--- Materials provided Enclosed Below ---

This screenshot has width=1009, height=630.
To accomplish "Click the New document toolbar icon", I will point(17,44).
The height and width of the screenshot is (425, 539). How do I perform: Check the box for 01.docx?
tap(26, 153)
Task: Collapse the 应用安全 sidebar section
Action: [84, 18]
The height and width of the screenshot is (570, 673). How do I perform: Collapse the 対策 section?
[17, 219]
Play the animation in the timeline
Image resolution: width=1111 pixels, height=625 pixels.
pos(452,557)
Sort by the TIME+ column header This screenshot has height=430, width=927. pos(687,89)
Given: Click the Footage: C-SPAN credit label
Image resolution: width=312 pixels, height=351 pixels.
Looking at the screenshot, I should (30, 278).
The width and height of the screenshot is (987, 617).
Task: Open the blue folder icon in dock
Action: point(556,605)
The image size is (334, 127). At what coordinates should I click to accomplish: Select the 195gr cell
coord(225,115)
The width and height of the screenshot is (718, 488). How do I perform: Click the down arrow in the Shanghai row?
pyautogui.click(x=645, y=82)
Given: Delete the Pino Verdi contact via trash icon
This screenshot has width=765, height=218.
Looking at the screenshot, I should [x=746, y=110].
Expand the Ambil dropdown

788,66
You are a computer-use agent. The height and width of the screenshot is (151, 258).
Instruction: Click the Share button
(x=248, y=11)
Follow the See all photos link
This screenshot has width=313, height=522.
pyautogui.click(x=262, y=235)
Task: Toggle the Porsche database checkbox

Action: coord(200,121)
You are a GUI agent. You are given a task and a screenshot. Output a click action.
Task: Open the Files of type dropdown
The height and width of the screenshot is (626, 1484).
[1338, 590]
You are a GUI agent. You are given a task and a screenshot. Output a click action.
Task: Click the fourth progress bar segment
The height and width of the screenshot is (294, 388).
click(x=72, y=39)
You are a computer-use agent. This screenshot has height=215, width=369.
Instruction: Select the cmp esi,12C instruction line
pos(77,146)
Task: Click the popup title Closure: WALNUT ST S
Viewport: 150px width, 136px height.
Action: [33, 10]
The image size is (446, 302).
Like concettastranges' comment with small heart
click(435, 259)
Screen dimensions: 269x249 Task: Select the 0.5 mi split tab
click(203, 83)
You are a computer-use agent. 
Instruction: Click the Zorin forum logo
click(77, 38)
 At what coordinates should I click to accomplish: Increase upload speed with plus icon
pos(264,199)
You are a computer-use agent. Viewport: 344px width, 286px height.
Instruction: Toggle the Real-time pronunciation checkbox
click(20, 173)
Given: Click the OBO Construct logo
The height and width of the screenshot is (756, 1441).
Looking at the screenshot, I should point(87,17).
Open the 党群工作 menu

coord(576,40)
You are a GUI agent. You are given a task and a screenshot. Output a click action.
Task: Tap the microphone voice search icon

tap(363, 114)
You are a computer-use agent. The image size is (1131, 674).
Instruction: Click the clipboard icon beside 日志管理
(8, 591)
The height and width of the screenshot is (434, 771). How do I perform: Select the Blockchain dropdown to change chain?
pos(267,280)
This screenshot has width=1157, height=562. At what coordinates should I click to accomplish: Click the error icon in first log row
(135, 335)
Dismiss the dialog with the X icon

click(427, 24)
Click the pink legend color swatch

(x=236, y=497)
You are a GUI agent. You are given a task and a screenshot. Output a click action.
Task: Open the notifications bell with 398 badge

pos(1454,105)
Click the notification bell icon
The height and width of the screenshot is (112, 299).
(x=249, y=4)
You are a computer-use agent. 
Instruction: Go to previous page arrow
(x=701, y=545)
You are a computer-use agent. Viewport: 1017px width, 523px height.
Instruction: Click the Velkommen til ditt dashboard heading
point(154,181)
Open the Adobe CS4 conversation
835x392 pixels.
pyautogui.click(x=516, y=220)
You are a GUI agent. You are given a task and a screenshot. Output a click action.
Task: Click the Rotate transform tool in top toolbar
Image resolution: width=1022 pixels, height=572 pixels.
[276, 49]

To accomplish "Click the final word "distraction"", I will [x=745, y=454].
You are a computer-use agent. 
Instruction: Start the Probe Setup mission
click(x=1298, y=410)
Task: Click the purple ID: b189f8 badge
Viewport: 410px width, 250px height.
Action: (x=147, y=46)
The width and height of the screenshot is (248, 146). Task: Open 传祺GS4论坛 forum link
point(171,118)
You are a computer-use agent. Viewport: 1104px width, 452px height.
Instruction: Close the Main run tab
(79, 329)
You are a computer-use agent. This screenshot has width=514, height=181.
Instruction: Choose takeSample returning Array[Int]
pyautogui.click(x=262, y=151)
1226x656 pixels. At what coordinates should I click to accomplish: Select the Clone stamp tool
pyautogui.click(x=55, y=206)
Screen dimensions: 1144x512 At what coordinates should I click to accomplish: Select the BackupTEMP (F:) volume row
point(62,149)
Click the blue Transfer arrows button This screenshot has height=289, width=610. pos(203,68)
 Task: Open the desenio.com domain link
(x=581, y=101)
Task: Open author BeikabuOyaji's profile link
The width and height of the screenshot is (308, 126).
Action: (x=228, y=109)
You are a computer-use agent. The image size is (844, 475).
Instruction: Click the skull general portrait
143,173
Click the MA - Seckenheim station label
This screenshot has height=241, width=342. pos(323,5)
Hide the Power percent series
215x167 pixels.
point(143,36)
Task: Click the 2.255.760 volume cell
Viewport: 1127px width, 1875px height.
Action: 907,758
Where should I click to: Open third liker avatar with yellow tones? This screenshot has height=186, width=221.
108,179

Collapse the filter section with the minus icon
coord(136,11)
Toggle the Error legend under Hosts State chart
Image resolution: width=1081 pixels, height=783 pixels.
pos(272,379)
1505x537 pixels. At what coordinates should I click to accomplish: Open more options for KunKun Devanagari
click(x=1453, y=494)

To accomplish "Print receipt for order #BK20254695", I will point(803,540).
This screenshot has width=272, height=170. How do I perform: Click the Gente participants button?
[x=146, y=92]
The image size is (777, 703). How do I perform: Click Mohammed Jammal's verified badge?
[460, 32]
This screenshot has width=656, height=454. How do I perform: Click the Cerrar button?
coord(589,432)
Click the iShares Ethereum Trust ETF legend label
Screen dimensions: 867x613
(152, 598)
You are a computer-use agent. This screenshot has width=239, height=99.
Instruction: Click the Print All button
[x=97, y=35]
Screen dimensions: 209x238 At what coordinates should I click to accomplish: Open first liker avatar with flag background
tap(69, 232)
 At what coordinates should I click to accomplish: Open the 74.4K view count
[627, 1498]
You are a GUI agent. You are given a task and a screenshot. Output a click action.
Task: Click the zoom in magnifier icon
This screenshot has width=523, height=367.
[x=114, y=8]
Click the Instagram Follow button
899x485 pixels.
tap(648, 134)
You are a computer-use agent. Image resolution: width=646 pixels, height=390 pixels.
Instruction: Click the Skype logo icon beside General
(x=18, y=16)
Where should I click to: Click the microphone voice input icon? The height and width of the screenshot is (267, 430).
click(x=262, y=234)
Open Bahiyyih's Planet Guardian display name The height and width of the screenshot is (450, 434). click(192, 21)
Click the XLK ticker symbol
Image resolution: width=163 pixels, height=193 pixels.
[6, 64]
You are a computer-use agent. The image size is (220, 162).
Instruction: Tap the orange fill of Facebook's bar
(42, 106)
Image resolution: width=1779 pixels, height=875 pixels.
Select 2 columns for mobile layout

--- End of Enclosed Materials provided ---

Requirement:
Scan the lines above for "toolbar", then copy every one that has it.

Result of this task:
To accomplish "Click the New document toolbar icon", I will point(17,44).
Task: Click the Rotate transform tool in top toolbar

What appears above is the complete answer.